═════ Raw records

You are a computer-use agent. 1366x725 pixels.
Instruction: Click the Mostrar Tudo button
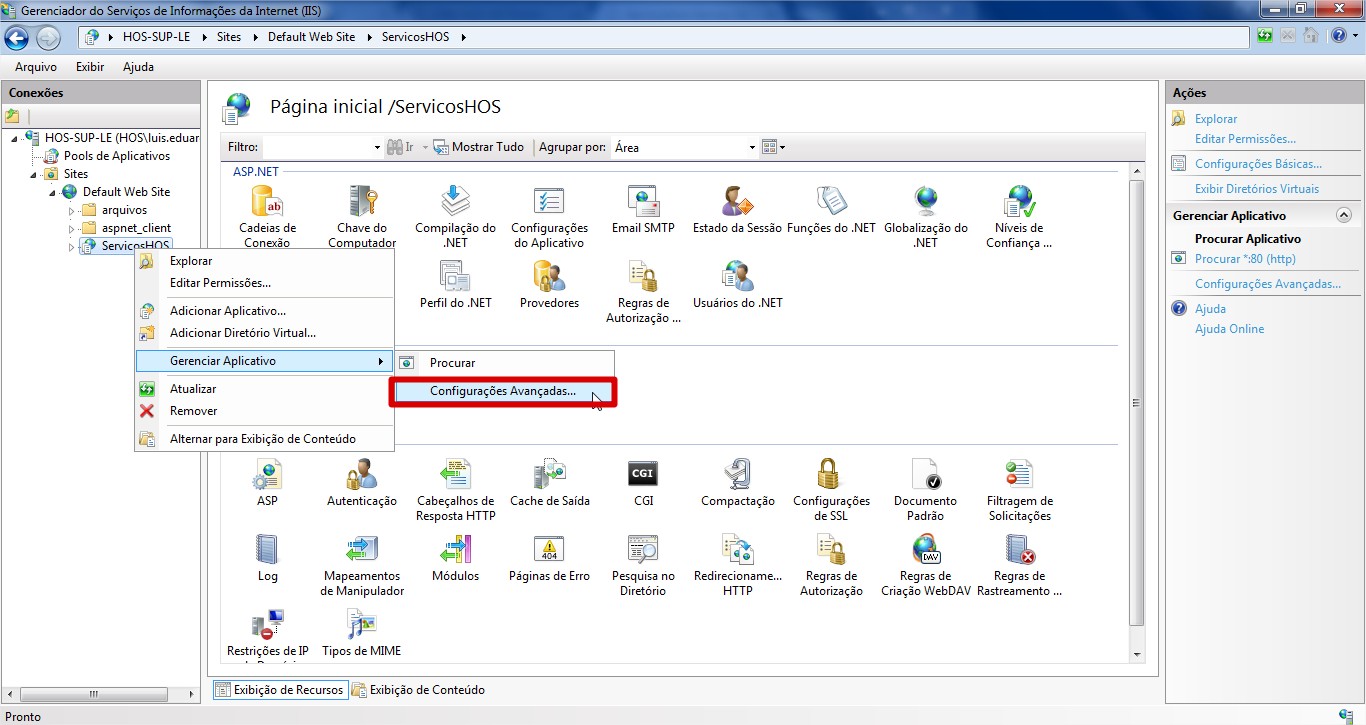(479, 147)
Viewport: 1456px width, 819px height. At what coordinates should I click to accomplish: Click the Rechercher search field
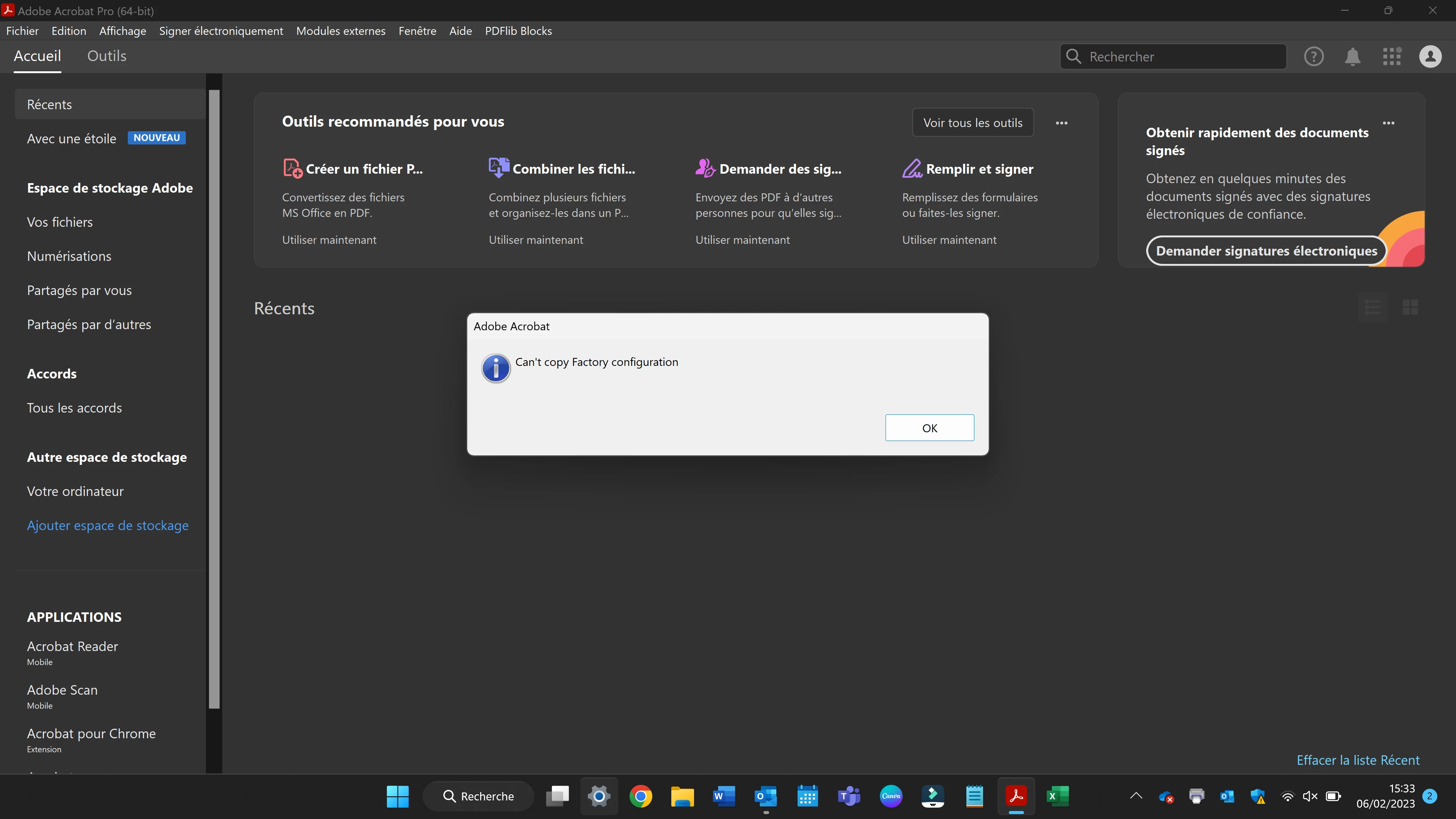pyautogui.click(x=1181, y=56)
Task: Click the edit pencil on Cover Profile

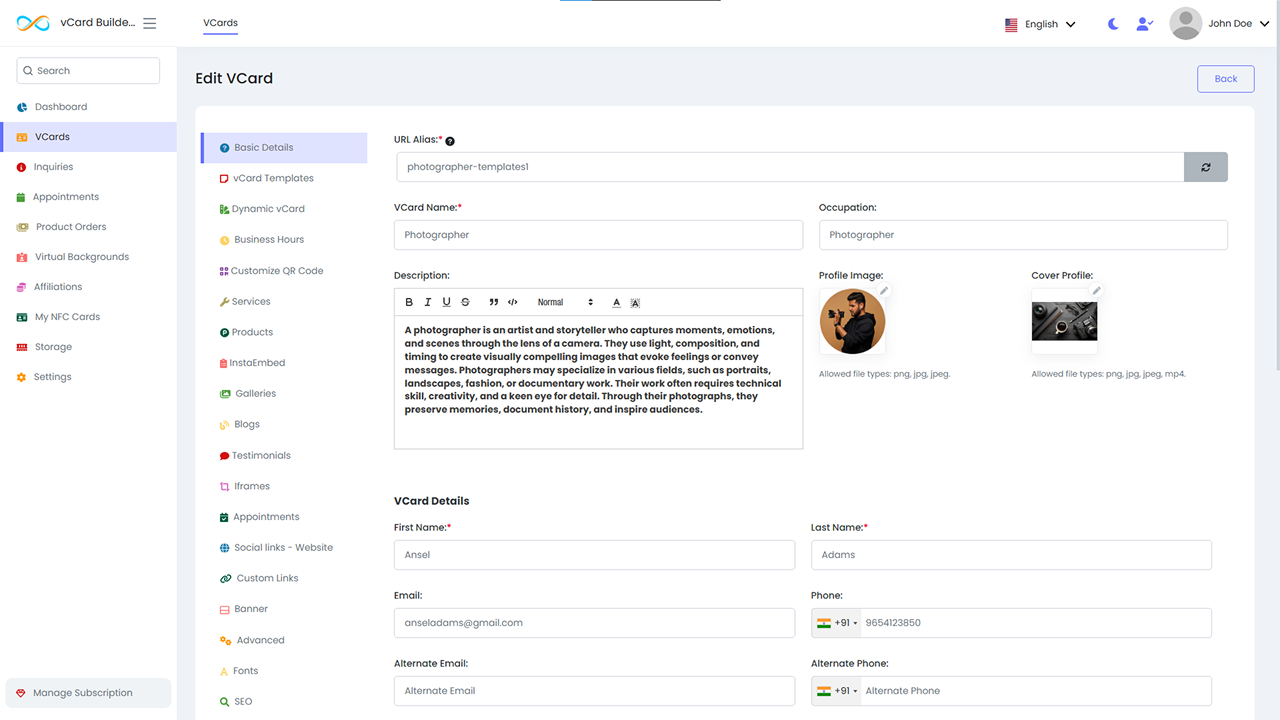Action: coord(1096,291)
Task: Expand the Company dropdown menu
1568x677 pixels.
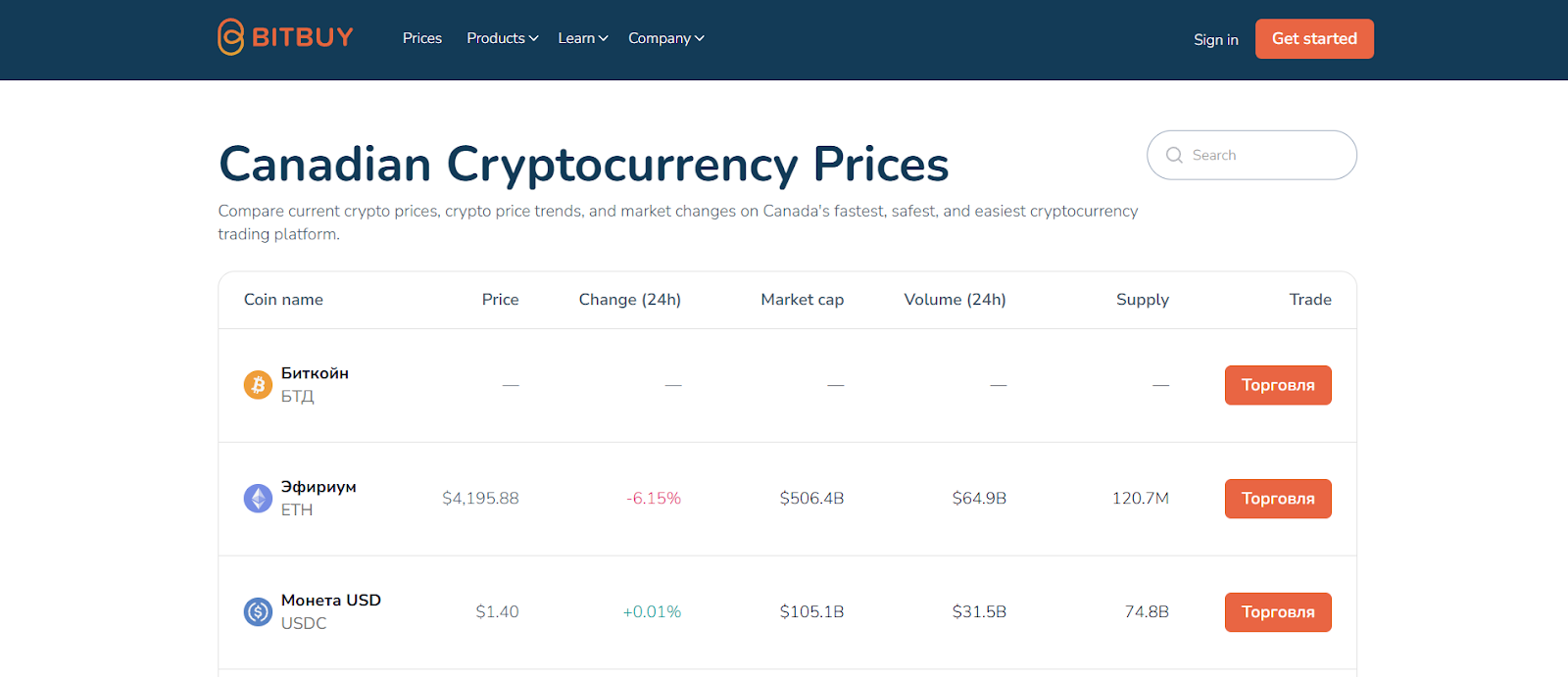Action: pos(666,38)
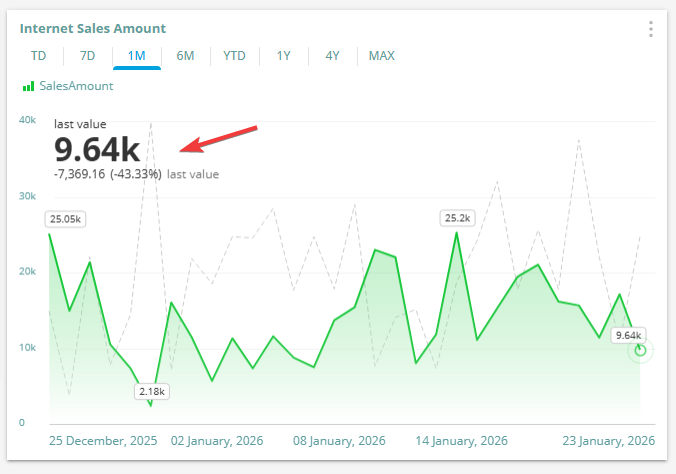Screen dimensions: 676x474
Task: Click the circular last-point marker icon
Action: pos(640,350)
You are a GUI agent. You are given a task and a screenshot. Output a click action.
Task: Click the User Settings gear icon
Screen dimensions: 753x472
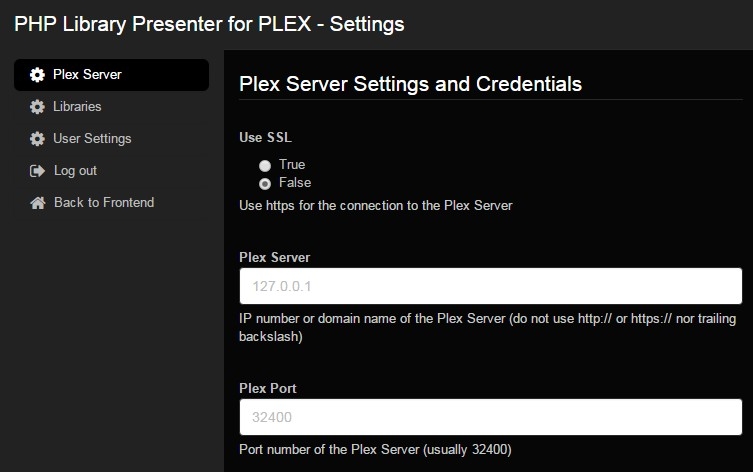[37, 139]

══════════

* Work to be completed *
Please give every line of the items above as a JSON list of strings, one string per line, leaving out blank lines and the pictures.

* Response for this exercise *
[
  "You are a computer-use agent. 1366x725 pixels.",
  "Instruction: Click the Mostrar Tudo button",
  "(479, 147)",
  "Viewport: 1456px width, 819px height. At what coordinates should I click to accomplish: Click the Rechercher search field",
  "pyautogui.click(x=1181, y=56)",
  "Task: Click the edit pencil on Cover Profile",
  "Action: coord(1096,291)",
  "Task: Expand the Company dropdown menu",
  "1568x677 pixels.",
  "Action: pos(666,38)",
  "Screen dimensions: 676x474",
  "Task: Click the circular last-point marker icon",
  "Action: pos(640,350)",
  "You are a GUI agent. You are given a task and a screenshot. Output a click action.",
  "Task: Click the User Settings gear icon",
  "Screen dimensions: 753x472",
  "[37, 139]"
]